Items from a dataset

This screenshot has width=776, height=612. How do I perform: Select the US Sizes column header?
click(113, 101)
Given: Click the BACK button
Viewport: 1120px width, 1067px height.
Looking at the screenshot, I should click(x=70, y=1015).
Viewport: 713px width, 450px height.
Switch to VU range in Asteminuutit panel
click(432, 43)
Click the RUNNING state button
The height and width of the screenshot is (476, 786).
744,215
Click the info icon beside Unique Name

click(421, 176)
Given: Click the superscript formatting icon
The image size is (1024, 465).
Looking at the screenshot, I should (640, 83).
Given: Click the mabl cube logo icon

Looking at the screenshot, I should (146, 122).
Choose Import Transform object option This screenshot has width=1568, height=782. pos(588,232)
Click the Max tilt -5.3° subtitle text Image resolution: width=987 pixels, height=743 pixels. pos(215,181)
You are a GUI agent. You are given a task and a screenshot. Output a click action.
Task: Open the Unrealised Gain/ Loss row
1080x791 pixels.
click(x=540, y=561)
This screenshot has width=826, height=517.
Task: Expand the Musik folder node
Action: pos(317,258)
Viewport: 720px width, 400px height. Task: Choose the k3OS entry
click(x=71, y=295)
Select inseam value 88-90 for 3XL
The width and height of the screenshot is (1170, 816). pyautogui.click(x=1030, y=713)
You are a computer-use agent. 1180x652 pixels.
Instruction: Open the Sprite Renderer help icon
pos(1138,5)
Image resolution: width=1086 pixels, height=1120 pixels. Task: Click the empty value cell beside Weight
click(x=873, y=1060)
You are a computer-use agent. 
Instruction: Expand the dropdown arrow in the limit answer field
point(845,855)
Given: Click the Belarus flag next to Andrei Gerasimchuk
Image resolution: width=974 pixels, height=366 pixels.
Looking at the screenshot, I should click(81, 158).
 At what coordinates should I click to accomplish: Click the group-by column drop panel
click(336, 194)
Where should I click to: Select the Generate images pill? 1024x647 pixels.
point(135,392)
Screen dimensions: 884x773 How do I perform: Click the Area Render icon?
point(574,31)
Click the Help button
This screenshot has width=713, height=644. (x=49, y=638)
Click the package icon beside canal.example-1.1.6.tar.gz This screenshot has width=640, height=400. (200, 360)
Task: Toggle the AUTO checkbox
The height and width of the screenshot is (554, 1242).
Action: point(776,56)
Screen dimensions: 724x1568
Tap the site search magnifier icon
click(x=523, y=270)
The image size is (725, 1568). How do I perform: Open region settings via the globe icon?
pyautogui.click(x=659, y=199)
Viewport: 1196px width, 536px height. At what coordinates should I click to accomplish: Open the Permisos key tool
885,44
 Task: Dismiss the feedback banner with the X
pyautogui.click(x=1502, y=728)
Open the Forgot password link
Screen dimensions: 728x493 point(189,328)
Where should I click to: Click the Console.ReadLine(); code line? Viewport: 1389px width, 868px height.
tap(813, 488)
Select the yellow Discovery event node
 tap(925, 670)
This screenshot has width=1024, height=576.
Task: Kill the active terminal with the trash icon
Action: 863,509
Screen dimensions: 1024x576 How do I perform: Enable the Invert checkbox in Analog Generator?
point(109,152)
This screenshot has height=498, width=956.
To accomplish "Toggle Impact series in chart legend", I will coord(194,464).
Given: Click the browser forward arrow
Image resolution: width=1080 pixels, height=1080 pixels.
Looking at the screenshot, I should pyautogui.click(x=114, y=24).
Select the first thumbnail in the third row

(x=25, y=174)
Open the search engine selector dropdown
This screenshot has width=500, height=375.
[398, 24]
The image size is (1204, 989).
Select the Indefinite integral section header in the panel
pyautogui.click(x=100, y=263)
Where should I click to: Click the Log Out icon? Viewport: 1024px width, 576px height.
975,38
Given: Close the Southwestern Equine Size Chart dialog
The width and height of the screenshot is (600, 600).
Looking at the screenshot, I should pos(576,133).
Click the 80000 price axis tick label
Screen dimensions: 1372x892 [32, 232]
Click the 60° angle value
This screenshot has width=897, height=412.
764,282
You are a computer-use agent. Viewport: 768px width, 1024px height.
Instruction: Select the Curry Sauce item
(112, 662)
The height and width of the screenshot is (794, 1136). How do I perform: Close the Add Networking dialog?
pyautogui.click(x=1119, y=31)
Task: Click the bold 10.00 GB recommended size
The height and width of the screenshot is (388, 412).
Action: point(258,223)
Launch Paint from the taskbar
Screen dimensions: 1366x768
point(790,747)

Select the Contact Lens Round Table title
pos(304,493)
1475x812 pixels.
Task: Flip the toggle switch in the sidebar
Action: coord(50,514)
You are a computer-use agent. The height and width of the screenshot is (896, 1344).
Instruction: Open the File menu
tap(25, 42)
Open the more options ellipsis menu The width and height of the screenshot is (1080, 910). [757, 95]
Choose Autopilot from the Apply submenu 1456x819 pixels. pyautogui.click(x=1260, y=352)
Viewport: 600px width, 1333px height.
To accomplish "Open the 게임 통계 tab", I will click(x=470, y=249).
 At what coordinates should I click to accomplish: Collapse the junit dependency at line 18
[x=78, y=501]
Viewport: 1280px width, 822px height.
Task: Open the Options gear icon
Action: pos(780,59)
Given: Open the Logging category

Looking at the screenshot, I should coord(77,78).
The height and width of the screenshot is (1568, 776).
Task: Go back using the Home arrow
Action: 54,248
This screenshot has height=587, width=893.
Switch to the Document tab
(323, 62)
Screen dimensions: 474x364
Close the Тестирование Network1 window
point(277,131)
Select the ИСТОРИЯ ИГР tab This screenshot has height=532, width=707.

SET EXERCISE: Which lines in the rows above contain the string "dropdown", with case counting? Pick out each of those lines and copy it in full.

EXPECTED OUTPUT:
Instruction: Expand the dropdown arrow in the limit answer field
Open the search engine selector dropdown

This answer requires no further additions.